Three.
I oversimplify, of course, but this is what I’m thinking about; and this came as a result of attending an advisory meeting about a cool project called Data Clubs. And as usual for this blog, we are using CODAP.
Elsewhere (especially in Awash in Data) I have talked about being awash because there are so many cases. When there are a lot of rows in the table, when you make a graph, there may be so many dots that you can’t see the pattern. One remedy to try is to use data moves such as filtering or grouping-and-summarizing (making aggregates), both of which reduce how many dots appear in your plots.
Another kind of awash happens when you have a lot of attributes. You have trouble figuring out what you even want to plot because there are so many choices. Sometimes you want to essentially filter columns in the table, or, alternatively, find a way to combine multiple columns into one. We developed a remedy for the former in work on the Writing Data Stories project in the form of a CODAP plug-in called Choosy that lets you hide columns easily. For the latter, write a formula to combine many columns into one—and then use Choosy to hide the many. (I call this a calculation data move, mutate for those of you in the tidyverse.)

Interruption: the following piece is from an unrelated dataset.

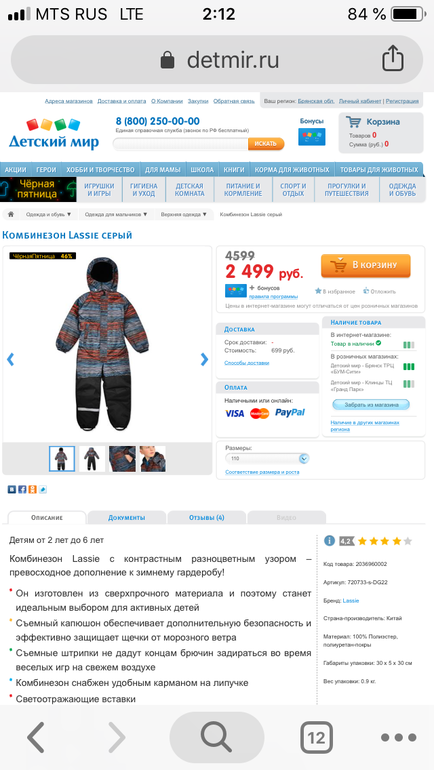The height and width of the screenshot is (770, 434).
Task: Open the three-dot more menu
Action: pos(398,737)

But today, I saw something I had seen before, but never in quite this way—a third way of being awash.
We were looking at this dataset from the National Health Interview Survey. It’s about injuries sustained at leisure or during sports. And here is a typical kind of CODAP graph some students might make:

I kind of hate this kind of graph. It’s really hard to see anything in it, and it’s hard to use it to help make an argument. There are just too many cells and too many labels to read. Why? Because it’s two categoricals, and each one has a bunch of categories. What’s worse, some novice students seem to like these graphs a lot, maybe because they look very official and complicated. Michelle set me straight about part of this, though: although making sense of the numbers of dots in the cells is a fool’s errand, it’s interesting to see patterns in which cells have anything and which have nothing. So I don’t hate them anymore. They’re not useless.
Still, looking at it, I’m certainly awash, but in this new way: not from too many cases (rows in the data table) or attributes (columns in the table), but from too many categories—which produce rows and columns in the graph.
We don’t have great tools for this. One possibility is to do a (different) calculation data move, recoding the data into fewer categories (here is an example from Awash, so I guess I have thought about this, just not this way). But recoding is not always a good idea, and it may be a bridge too far for the middle-school students who are the target population for the Data Clubs project.
So I write this to remind me about this insight, and maybe inspire someone to figure out other ways to cope with a surfeit of categories.
I think the graph would be more useful if the categories were sorted by total number of cases instead of alphabetical. That way you can see combinations that deviate from the general trend.
Sorting, as Tessa suggested, is one way to improve the presentation. Another is to provide 1D projections onto each axis (row and column totals).
I’ve no idea what the vertical position of each dot in each cell is intended to convey, so I’ve no suggestions on how to convey whatever that is more clearly. There is also some mysterious color code going on with one blue dot.
Ha! Yeah, sorry, the points in the cells are just piled up, so a higher pile indicates more points. There are so many, they overlap. If the graph were much taller, you would see them as distinct points, one per case.
And the one blue dot had been selected.
One more thing; CODAP does let you put the count in each cell (so there would be 160 numbers on the graph) as well as row or column or overall percentages. So the (middle-grades) students looking at this can and do make some of these additions. They help, but they don’t have the power with this kind of confusion that, say, filtering can have when you have a large number of cases.
These can overlap, of course! One student decided to focus on ankle injuries, so filtered for those, eliminating all the rest of the categories. This reduced the number of cases and made the body-part categories irrelevant.